When he recognizes that people with anxiety and depression are becoming overwhelmed, he’ll say, “You know what? The goal is to take a shower every day and you’re going to do that for a week,” rather than trying to hit all facets of management.
“Once the patient can start getting a few wins, that snowballs into greater wins and can help pull people out of some of those issues,” he said. “Some things are much more difficult to deal with, obviously, and take more time. And sometimes you just learn to live with it.”
“Learning to live with it” doesn’t need to be a defeatist stance. For me, it means I stop seeing myself as a juggler who is succeeding only when I can keep all the balls in the air, and failing when I can’t. Instead, I pick up one and put the rest in a secure place where they’re not going to roll around.
Diabetes may be in the foreground – the main thing I’m focusing on in terms of my mental and physical health. Other times, childhood trauma comes up and I need to put diabetes on autopilot as much as possible and deal with that. If I’m stuck in an anxiety loop, it’s time to give myself a break from obsessing over numbers and be okay with “good enough” care, as long as it’s not jeopardizing my immediate health.
All people with diabetes come to diagnosis with the existing condition of being human in a complicated, stressful world. Many of us come with additional mental and emotional health challenges, which compound and are compounded by the specific stressors of living with diabetes.
Pulling together a care team that understands this is extremely helpful, but that’s not always in our control or capacity. We turn to partners and the online diabetes community to fill in the gaps. Writing about it and sharing my experience helps me. Psychotherapy certainly plays an important role for many, as do medications such as antidepressants and other treatments.

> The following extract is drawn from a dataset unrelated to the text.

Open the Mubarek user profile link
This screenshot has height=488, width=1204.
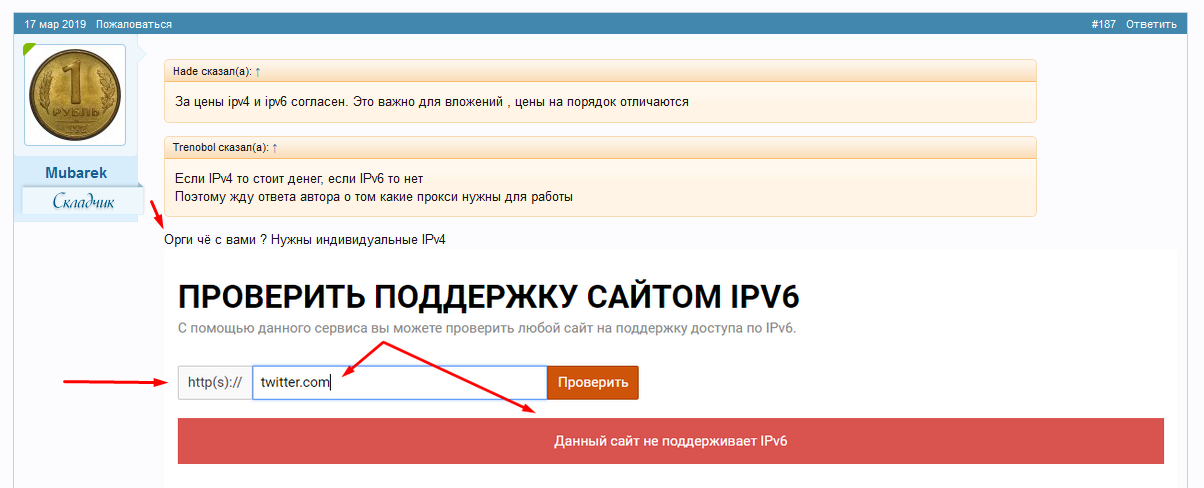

One thing I’ve learned about people with diabetes in the decade since I was first diagnosed is that we’re resourceful and resilient, and we want to thrive, and we fight for it. But we can’t be resourceful and resilient all of the time.
It’s normal to have bad days and breakdowns, and to need help. One of the men I spoke to for this article said whenever he finds himself struggling to ask for help, he reminds himself, “You cannot do this alone.”
I’ve personally benefited from talk therapy, journaling, and forays into antidepressants when self-care wasn’t cutting it. Sometimes I feel like my care and my life are on track–that I’m successfully keeping those balls in the air. Other times, I feel on the constant brink of a meltdown and that what diabetes asks of us is just too much. If I think too far into the future and imagine myself juggling all the balls until the end of time, I get overwhelmed.
Mantras like “one day at a time” and “keep it simple” that some of my loved ones have learned in 12-step groups work for diabetes, too. And they work for being human–a condition we’re all born with, that is different for each of us, and that doesn’t stop when we need a break. A lot like diabetes, actually. Maybe that’s the gift of it, that we live hour by hour with a real, tangible condition that’s also a metaphor for so many other things in life.